+++ RECORDED INFORMATION

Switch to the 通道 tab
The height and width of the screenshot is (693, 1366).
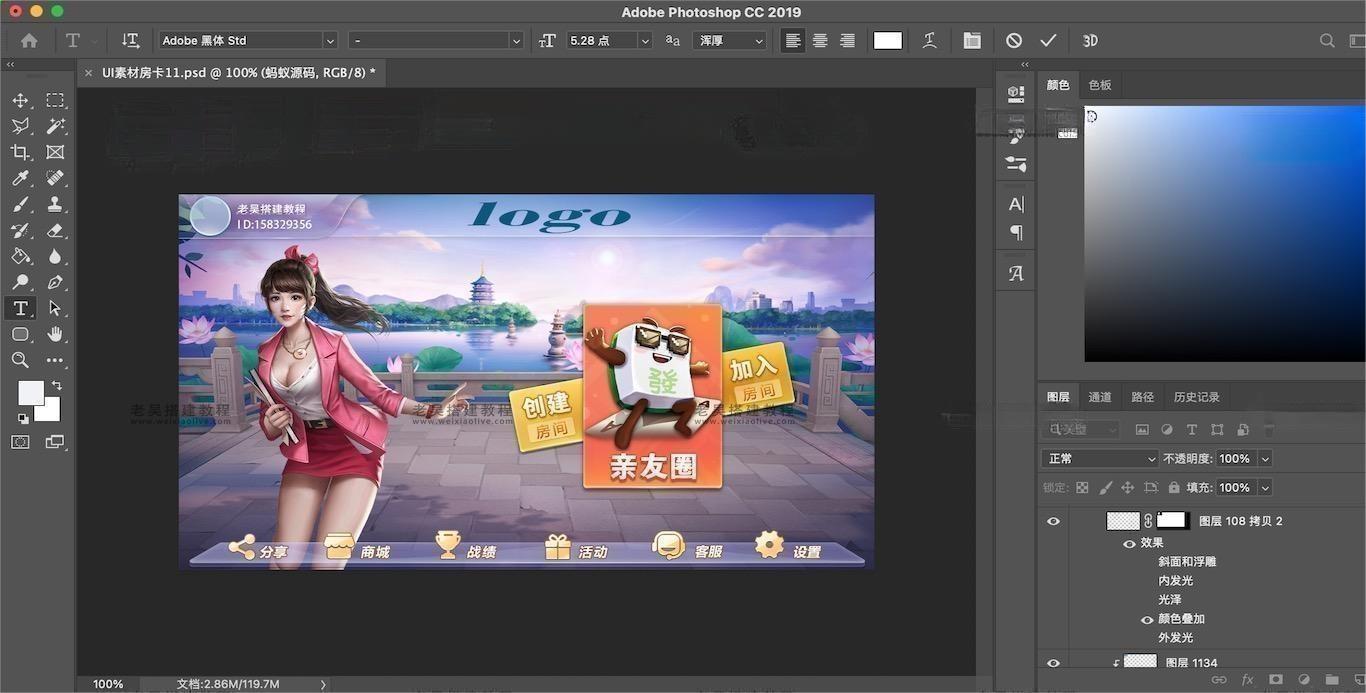(x=1100, y=397)
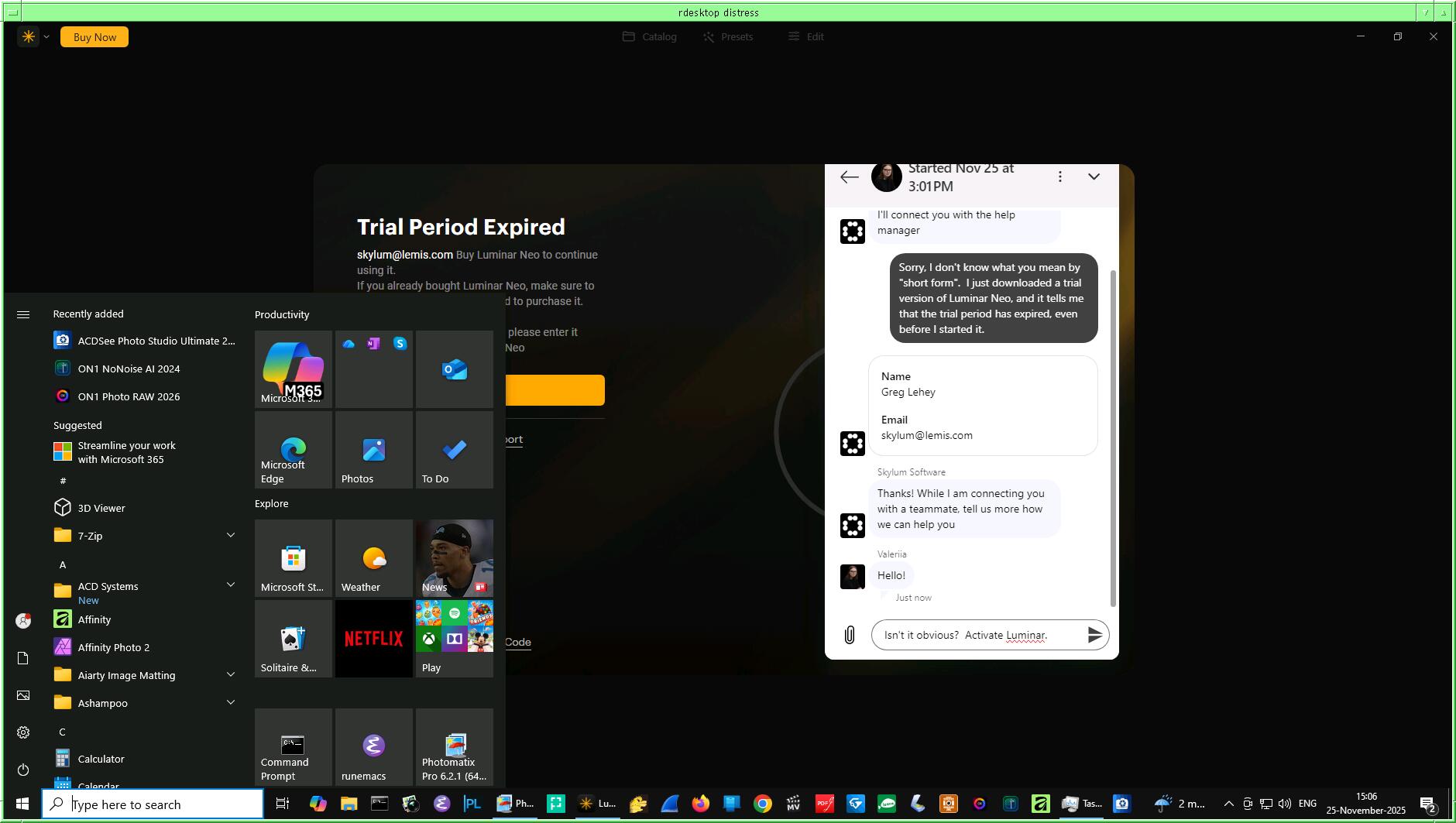
Task: Click the paperclip attachment icon
Action: 849,635
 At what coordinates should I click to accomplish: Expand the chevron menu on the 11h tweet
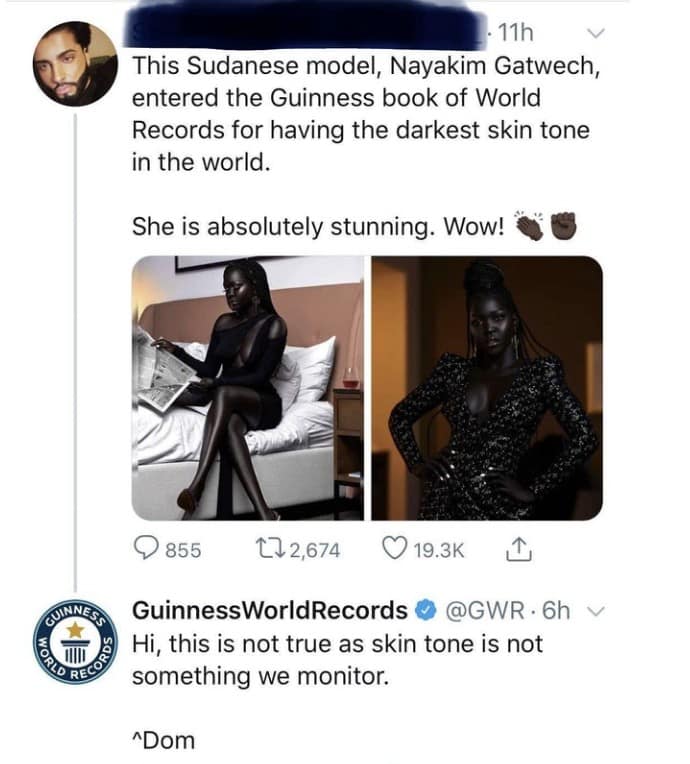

++++++

▸ **INSTRUCTIONS TO FOLLOW**: The data is to be restated word for word, with any pictures set aside.

▸ **OUTPUT OF THE TASK**:
Switch to the 通道 tab
The height and width of the screenshot is (693, 1366).
(x=1100, y=397)
Task: Click the paperclip attachment icon
Action: 849,635
 At what coordinates should I click to accomplish: Expand the chevron menu on the 11h tweet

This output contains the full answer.